-- start of Excerpted passage --
ISLAMABAD: The World Bank has linked approval of second RISE-II (Resilient Institution for Sustainable Economy) loan involving $450 million with the completion of the stalled International Monetary Fund (IMF) programme.

This strategy of the World Bank might create foreign exchange problems and delay the WB-funded development programmes.

The Asian Infrastructure Investment Bank (AIIB) would also provide co-financing of $250 million, so in totality, Pakistan is eyeing to secure $700 million in programme loans during the current financial year, The News reported today.

However, the approval of the second RISE programme has been linked with macroeconomic stability and the completion of the pending IMF review.

The revival of the IMF programme has so far proved a hard nut to crack, as both sides are engaged in talks since February but the staff-level agreement could not be realised.

Almost three months have passed but the staff-level agreement is yet to be reached mainly because the gross external financing gap could not be fulfilled up to the satisfaction of the Fund. 

When Pakistan and the IMF concluded in-person talks on February 9, the IMF estimated that Pakistan required gross external financing of $7 billion for the ongoing financial year.

Keeping in view the improvement in the current account deficit which ultimately turned into a surplus of $654 million for the last month, the IMF slashed the requirement of external financing needs to $6 billion and finally to the level of $5 billion.
-- end of Excerpted passage --
-- start of Data block --
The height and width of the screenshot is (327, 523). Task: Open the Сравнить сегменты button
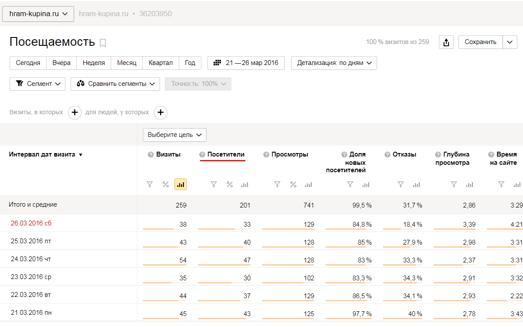pos(115,84)
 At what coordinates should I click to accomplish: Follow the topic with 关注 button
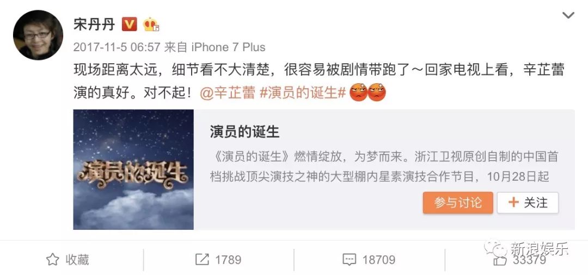(x=528, y=203)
-- end of Data block --
• **To do**
1 - According to the news excerpt, how much co-financing would the Asian Infrastructure Investment Bank provide?
2 - Set down the part of the news excerpt between "Keeping in view" and "of $5 billion.", inclusive, word for word.
The material has no connection to the news excerpt.

• **The responses**
1 - $250 million.

2 -
Keeping in view the improvement in the current account deficit which ultimately turned into a surplus of $654 million for the last month, the IMF slashed the requirement of external financing needs to $6 billion and finally to the level of $5 billion.